Uniform ballast rules, armed ships, Coastguard bill passes

   The U.S. House of Representatives on Tuesday passed the 2011 Coast Guard and Maritime Transportation Act of 2011 (H.R. 2838) by voice vote.
    The bill authorizes $8.49 billion for the Coast Guard for fiscal year 2012, $8.6 billion for fiscal year 2013, and $8.7 billion for fiscal year 2014.
    H.R. 2838 includes provisions that will give the Coast Guard and its personnel greater parity with the Defense Department. Parity among the uniformed services has been a top priority of the House Transportation and Infrastructure Committee for some time and this bill makes significant progress towards aligning the Coast Guard’s authorities with those granted to Defense.
    Also included in the legislation are provisions that set a nationwide standard for the treatment of ballast water that remedies the current patchwork of varying and inconsistent ballast water regulations across states.
    Currently, the Coast Guard and the Environmental Protection Agency have developed separate regulations under two different federal laws to govern the discharge of ballast water. The EPA’s ballast water program under the Clean Water Act is especially burdensome, as it allows each individual state to add state requirements on top of the federal regulations. So far, 29 states and tribes have done that.
    “The current system is simply impossible,” said House Coast Guard Subcommittee Chairman Frank A. LoBiondo, R-N.J., who co-sponsored the bill. “It threatens our international maritime trade. It is driving industry away from coastwise trade. It is undermining our attempts to revitalize the U.S. flagged fleet. It is destroying jobs and it is hurting our economy.
    “This legislation eliminates this ridiculous regulatory regime and establishes a single, uniform national standard that is based on the most effective technology currently available,” he added. “The EPA must update the standard on a regular basis or at the request of a state.”

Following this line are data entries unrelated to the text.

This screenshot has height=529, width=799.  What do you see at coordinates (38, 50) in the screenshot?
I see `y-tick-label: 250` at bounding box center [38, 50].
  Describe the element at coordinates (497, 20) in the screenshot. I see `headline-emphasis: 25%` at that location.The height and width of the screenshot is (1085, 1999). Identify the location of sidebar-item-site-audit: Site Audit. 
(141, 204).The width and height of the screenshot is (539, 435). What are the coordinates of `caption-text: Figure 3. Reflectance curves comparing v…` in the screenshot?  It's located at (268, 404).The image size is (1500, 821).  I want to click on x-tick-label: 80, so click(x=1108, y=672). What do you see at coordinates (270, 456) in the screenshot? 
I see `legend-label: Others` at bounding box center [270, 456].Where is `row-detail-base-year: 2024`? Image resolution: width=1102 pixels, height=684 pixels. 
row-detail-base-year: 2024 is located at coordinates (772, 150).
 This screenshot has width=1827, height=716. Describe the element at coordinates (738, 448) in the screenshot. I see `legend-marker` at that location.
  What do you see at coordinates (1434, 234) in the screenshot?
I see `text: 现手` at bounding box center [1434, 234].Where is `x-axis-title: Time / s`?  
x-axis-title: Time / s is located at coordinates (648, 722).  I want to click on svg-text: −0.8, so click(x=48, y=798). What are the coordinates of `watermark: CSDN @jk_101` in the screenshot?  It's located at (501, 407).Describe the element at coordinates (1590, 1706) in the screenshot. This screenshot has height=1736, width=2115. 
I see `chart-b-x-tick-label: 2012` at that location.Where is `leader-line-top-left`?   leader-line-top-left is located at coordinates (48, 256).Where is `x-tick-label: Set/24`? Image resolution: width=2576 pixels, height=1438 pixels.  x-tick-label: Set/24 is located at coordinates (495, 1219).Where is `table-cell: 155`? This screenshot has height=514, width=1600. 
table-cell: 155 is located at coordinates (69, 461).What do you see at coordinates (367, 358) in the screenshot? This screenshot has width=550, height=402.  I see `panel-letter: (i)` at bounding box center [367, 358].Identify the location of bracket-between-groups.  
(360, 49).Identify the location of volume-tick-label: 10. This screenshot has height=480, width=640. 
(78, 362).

    The bill also strengthens existing authorities against piracy, as well as improves an existing training program to instruct mariners on acceptable use of force against pirates. It authorizes armed security on vessels carrying government impelled cargo through high risk waters, and includes a report on ways to improve U.S. efforts to track ransom payments and the movement of money through Somali piracy networks.